I'm firing up a game in jzintv, and the memory map that shows up the DOS window shows the following:

 

ICart [R ] [0x5000...0x6FFF]

ICart [R ] [0xD000...0xDFFF]

ICart [R ] [0xF000...0xFFFF]

 

Usually it says:

 

"Legacy BIN+CFG" instead of "ICart [R ]".

 

Does anyone know the CFG for this? The bytes in the words also seem to be swapped, but perhaps not every section.
Any help would be appreciated. Otherwise I'll contact Good Deal Games... . ;)

 

There is also data at $4000 in memory, after the game code, if that helps:

 

0000 0000 0000 0000 0000 0000 6400 0030

0000 0000 1111 0000 0000 0000 0011 0711

0707 0707 0707 0707 0707 0707 0707 0707

0707 0707 0707 0707 0707 0707 0707 BF07

FF94

 

 

That table looks like it should be from a .ROM format file, not a .BIN format file. Rename it with the extension ".rom" and see if it loads.

 

You don't say what game this is, so I assume it's one I haven't seen yet. ;-) Feel free to PM me or email me at [email protected] for technical support. Email is actually better; I tend to miss PMs as I often read email on my phone and forget to follow up on PMs when I'm at a real computer. Lately, work keeps slamming me, so I end up away from AA for extended periods of time.

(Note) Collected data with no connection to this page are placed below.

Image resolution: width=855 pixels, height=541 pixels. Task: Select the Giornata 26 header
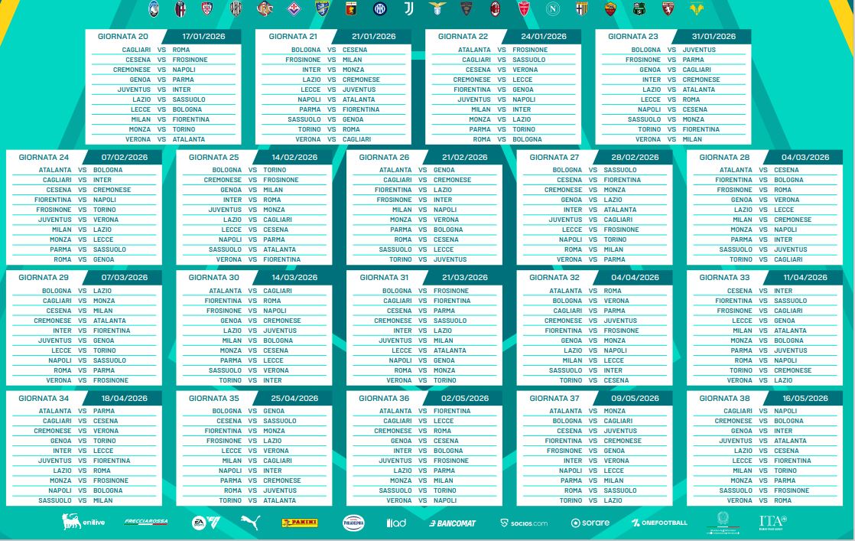click(x=384, y=157)

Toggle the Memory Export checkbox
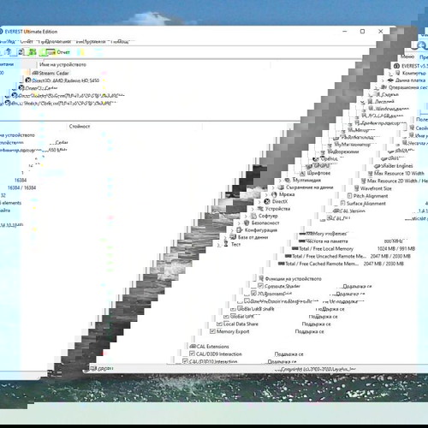[x=212, y=331]

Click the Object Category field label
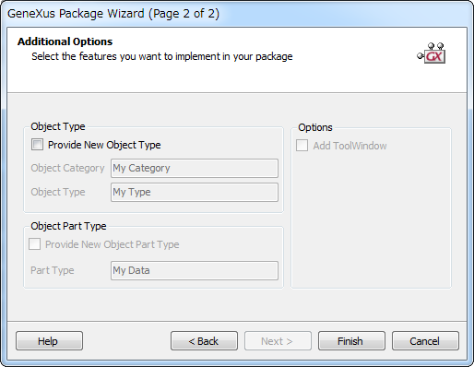click(67, 168)
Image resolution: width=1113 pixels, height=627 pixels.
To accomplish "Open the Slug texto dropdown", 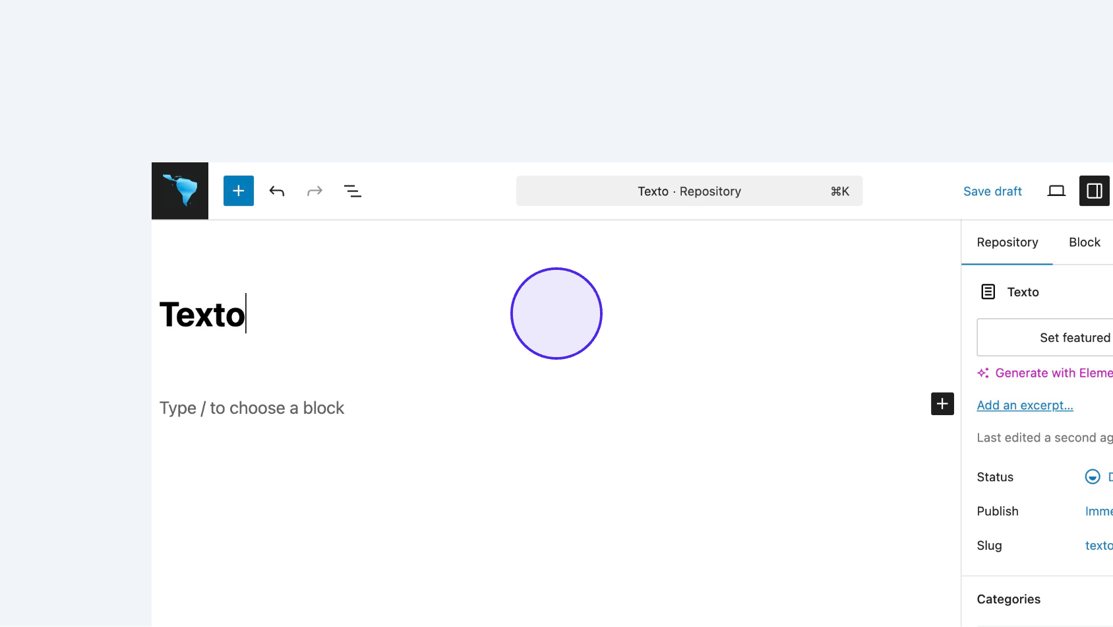I will pos(1098,546).
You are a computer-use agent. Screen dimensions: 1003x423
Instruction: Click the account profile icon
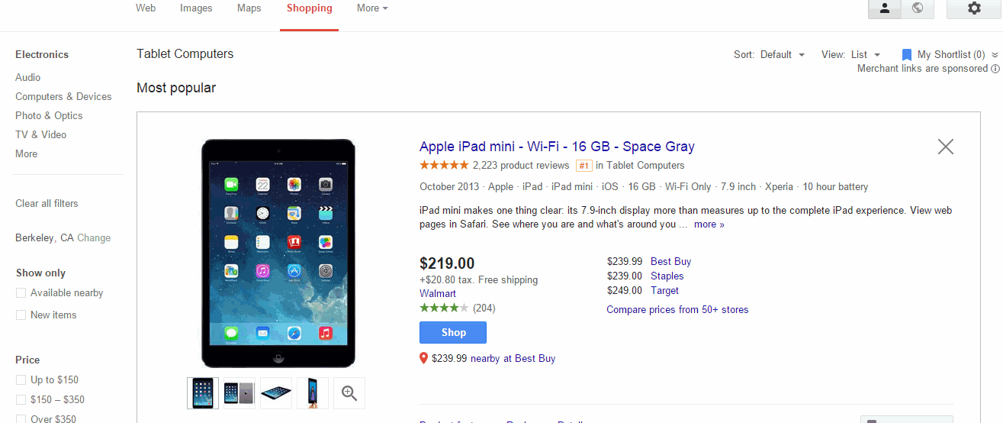[885, 8]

I promise to keep whatever details you share with me confidential if you prefer.

 

.BIN format files hold raw game data with no metadata to say how it goes in memory. I followed the conventions Carl's INTVPC established, with an assumed memory map of $5000 - $6FFF, $D000 - $DFFF and $F000 - $FFFF for games up to 16K words. For .BIN files larger than that or a different memory map, you need a .CFG file to tell jzIntv (or INTVPC) how to put data from .BIN files into memory. Each word is stored in big-endian order in a .BIN.

 

.ROM format files have an odd number of bytes because the first byte of the file is the "autobaud" byte. (0xA8 for Intellicart, 0x41 for CC3.) After that are chunks of ROM data prefixed with header information, followed finally by an attribute table. The header on each chunk says where to put the payload and how large it is. Each chunk has a checksum too. The attribute table at the end establishes the address map decoding. The actual ROM data in each chunk is still big-endian, and all the metadata is an even number of bytes. So, if you load a .ROM as a .BIN, it will look byte-swapped. Really, it's byte-shifted, with the lower byte of one word paired with the upper byte of the next, thanks to the single autobaud byte. It'll also be shifted down in memory because the various header metadata will look like program data.

 

The file jzintv/doc/rom_fmt/IntellicartManual.booklet.pdf goes into way more detail than my high-level description above. Also, the comments jzintv/src/icart/icartrom.c may be helpful. This extract captures the basic gist of it. (Note that the CC3_ADV format doesn't exist. Chad and I reserved that autobaud byte for future expansion, but we haven't done anything with it.)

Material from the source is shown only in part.